Goal of the exercise: In the post on ZooKeeper, which injected failure caused the largest drop in throughput?

Friday, August 25, 2017

We continue discussing the ZooKeeper. It is a co-ordination service with elements from group messaging, shared registers and distributed lock services. It provides a interface that guarantees wait-free property and FIFO execution of requests from each client.  Requests across all clients are also linearized.
We were discussing the throughput of ZooKeeper when the system is saturated and with various injected failure.It was seen that the throughput tanked for failure and recovery of a follower, failure and recovery of a different follower, failure of the leader, failure of the two followers in the first two marks and recovery at the third mark, and recovery of the leader. The most dip in throughput occurred with the failures of the leader. On the other hand, failure of the followers is tolerated with a quorum and therefore the throughput falls only as much as the failing read requests Also the leader election algorithm helps mitigate this further. Third even if the followers take more time to recover, ZooKeeper is able to raise the throughput with the distribution of the load after recovery.
The latency of requests was also measured. A worker process creates and deletes new node except that the deletes are asynchronous. The number of worker process is varied but a large number of nodes are attempted. The requests processed per second seemed to increase with the number of the workers but decrease with the number of servers. The average request latency was  found to be between 1.2ms - 1.4 ms.

Material supplied:

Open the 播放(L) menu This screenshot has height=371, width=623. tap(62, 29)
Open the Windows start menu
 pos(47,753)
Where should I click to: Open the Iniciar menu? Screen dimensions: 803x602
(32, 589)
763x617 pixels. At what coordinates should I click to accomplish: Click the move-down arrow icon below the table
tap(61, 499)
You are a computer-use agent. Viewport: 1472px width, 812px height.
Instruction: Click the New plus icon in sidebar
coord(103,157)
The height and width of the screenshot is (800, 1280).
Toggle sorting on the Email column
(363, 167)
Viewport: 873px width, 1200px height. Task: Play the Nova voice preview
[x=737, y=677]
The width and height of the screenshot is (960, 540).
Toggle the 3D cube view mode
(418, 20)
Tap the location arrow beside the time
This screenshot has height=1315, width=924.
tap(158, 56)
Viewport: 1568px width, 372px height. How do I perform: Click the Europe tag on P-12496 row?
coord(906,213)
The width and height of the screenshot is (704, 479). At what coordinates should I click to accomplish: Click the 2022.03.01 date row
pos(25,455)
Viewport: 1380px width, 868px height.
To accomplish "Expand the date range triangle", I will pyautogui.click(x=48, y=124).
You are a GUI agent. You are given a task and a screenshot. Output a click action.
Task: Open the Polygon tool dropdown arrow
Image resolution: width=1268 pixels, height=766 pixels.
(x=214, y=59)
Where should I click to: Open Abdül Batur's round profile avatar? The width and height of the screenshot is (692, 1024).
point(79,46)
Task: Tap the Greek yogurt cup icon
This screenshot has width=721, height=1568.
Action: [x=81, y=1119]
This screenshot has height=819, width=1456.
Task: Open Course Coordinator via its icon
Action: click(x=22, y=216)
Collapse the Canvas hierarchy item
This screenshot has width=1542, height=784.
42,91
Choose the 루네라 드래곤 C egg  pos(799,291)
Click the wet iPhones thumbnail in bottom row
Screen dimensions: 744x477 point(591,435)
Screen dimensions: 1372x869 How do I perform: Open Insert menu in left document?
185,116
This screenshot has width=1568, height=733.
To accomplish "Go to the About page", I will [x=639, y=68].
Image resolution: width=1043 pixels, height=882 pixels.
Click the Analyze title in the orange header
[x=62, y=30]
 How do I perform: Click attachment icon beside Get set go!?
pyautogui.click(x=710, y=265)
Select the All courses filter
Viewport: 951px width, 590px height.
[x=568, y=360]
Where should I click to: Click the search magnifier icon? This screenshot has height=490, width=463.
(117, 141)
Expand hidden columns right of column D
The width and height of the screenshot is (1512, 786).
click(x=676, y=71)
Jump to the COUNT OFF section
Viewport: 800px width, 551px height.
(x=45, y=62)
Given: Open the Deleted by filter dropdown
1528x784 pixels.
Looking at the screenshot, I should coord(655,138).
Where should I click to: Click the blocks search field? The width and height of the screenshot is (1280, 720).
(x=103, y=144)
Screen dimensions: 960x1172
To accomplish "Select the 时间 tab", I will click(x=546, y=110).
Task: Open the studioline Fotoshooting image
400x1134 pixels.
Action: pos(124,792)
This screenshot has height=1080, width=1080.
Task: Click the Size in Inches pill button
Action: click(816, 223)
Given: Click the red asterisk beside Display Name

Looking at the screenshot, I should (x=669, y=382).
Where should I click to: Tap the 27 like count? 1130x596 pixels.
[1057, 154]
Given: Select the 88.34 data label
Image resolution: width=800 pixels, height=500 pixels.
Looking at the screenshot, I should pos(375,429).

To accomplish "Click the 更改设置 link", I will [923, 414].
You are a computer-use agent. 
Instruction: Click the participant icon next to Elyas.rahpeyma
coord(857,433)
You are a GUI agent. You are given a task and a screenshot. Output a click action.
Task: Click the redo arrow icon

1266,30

Response: The failure of the leader.